Personal details
- Born: December 11, 1938 London, Ontario, Canada
- Died: June 28, 2008 (aged 69) Benicia, California, U.S.
- Party: Libertarian Party of Canada

= Vince Miller =

Canadian libertarian (1938–2008)

Vince Miller (Dec. 11, 1938 – June 28, 2008) was a Canadian libertarian who was one of the founders of the Libertarian Party of Canada in 1975, and later founded Libertarian International in 1980, which by 1989 had merged with Society for Individual Liberty to create the International Society for Individual Liberty (ISIL). Born in Ontario, Miller was the editor of the Libertarian Party of Canada's magazine Libertarian Option.

==Early years==

According to Jeff Riggenbach, Miller was basically “apolitical for the first three decades of his life,” and spent his time “running, playing the guitar, and getting rich in business.” That changed in 1971 after meeting Marshall Bruce Evoy, who had been an official business representative for the Nathaniel Branden Institute in Toronto.” Thereafter, Miller got involved in political elections as a candidate for parliament and later was elected to president of the LP of Canada.

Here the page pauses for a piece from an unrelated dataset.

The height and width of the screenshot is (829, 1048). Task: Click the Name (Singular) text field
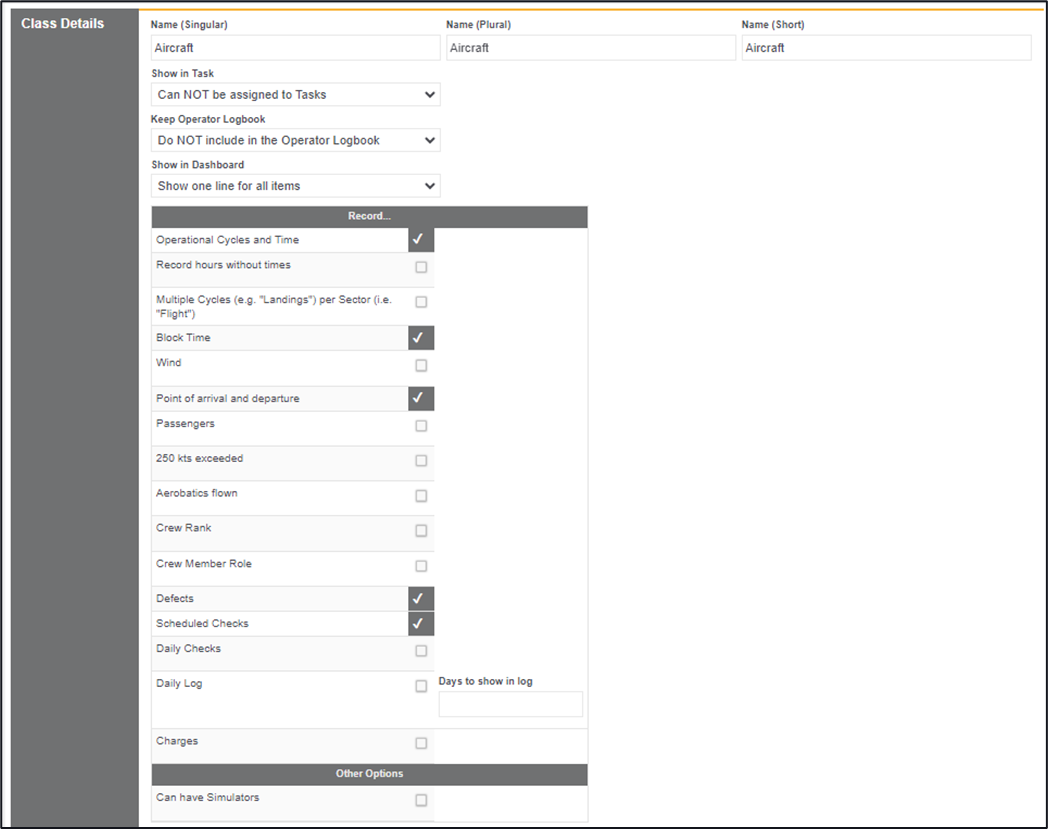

Meanwhile, he learned the typesetting and printing trade to get into the printing business while working briefly in the late 1970s as editor of a magazine for Roger MacBride, the Libertarian Party presidential candidate in 1976. Determined to spread the libertarian message to nations across the globe, Miller established the nonprofit Libertarian International in 1980, and finally set up his first Libertarian International conference in 1982 in Switzerland.

== The ISIL years ==

After the merge, Miller made ISIL the centerpiece of his life, published the newsletter and magazine Freedom News Network (FNN), arranged a yearly international conference that emphasized scholarships for college students, solicited Jarret Wollstein to write more pamphlets (totaling 38 separate titles), and rescued and revitalized the Laissez Faire Books mail-order business. From 1982 to 2008, Miller and James Elwood organized 25 world conferences, mostly located in Europe, North and Central America and Africa, which included such notable personalities as Nobel laureate Milton Friedman. Miller was instrumental in translating a number of books into foreign languages, including Ken Schoolland’s The Adventures of Jonathan Gullible: A Free Market Odyssey, Ayn Rand’s Anthem, Karl Hess’s Capitalism for Kids, Frances Kendall's Super Parents Super Children and Mary Ruwart’s Healing Our World.

Vince Miller died in a hospital while in a coma from Valley Fever.